El camino que lleva hacia el saber público no es en ningún caso fácil. Muchos artesanos e ingenieros del renacimiento refuerzan el valor del secretismo, esta vez por motivos económicos. Insisten en la conveniencia de mantener secretos sus propios descubrimientos.  Para vencer esta dificultad juegan un papel muy importante las patentes que aparecen a comienzos del siglo XV y que se incrementan de modo extraordinario en el XVI, y que dan confianza al inventor de que conservará una parte importante del beneficio de su invento, aunque este se haga público. 

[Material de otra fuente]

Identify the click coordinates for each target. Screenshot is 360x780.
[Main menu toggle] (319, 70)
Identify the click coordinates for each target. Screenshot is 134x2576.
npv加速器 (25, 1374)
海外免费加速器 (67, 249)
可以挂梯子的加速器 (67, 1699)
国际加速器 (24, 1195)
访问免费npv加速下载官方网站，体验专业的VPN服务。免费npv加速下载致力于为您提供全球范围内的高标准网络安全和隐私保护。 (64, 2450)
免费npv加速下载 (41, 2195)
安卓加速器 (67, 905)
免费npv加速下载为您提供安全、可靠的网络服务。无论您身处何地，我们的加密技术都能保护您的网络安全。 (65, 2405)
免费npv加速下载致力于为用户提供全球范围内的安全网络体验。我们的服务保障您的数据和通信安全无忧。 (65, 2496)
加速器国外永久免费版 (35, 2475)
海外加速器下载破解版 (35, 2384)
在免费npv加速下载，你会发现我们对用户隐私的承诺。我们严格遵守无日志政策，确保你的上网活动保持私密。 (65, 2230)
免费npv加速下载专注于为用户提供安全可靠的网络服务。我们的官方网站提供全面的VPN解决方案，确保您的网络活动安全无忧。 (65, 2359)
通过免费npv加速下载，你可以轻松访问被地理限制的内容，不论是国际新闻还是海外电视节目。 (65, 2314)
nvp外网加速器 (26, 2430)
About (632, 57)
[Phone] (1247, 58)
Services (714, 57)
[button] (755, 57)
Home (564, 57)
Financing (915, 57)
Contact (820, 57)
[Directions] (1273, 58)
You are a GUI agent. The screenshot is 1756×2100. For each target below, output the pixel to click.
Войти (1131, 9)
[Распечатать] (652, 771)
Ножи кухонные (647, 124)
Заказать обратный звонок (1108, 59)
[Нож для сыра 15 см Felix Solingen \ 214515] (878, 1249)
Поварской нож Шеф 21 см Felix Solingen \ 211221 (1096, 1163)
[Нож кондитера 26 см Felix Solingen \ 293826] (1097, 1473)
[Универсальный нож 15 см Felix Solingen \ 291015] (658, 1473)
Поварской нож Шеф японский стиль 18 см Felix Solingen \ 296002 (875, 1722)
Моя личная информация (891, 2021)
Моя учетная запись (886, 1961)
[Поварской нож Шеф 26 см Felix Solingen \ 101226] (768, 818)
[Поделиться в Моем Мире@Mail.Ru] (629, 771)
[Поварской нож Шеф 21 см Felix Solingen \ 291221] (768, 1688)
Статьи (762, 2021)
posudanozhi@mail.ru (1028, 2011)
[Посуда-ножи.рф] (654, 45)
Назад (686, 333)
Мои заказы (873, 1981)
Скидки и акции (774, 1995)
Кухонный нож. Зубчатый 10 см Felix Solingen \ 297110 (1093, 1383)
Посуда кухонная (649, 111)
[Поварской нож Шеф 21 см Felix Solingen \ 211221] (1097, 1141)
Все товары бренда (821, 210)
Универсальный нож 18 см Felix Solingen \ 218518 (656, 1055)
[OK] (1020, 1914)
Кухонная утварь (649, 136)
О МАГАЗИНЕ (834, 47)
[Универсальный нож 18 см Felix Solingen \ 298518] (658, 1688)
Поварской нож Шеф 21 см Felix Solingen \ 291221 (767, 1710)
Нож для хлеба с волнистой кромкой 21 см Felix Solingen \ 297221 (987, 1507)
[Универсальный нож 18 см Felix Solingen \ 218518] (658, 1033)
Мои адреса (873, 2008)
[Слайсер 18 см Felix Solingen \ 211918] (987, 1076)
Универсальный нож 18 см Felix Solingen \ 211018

Lo más importante para que la mentalidad cambie es la diferente actitud hacia el argumento de autoridad. Cualquier afirmación que se hiciera de acuerdo con el método de la escolástica debía cimentarse sobre la opinión de algún autor reconocido, pongamos Aristóteles, o mejor aún, de la Biblia.

No se reconoce, en principio, la capacidad para llegar a descubrir nada importante y desde luego nada nuevo por uno mismo, salvo que uno tenga la soberbia intelectual suficiente como para creer tal cosa. 

Sin embargo, los hechos pueden contradecir este estado de opinión. Si alguien demuestra, en la práctica, que tal o cual afirmación de los sabios antiguos es errónea, y que del resultado de un experimento se deduce otra cosa de la inicialmente afirmada, se puede concluir que los antiguos estaban en un error en ese punto. 


Tal es el caso de los maestros artesanos o de los ingenieros que idearon experimentos o que simplemente habían tenido constancia experimental de errores de la tradición. La crítica a los autores antiguos podía hacerse sobre la base de los hechos.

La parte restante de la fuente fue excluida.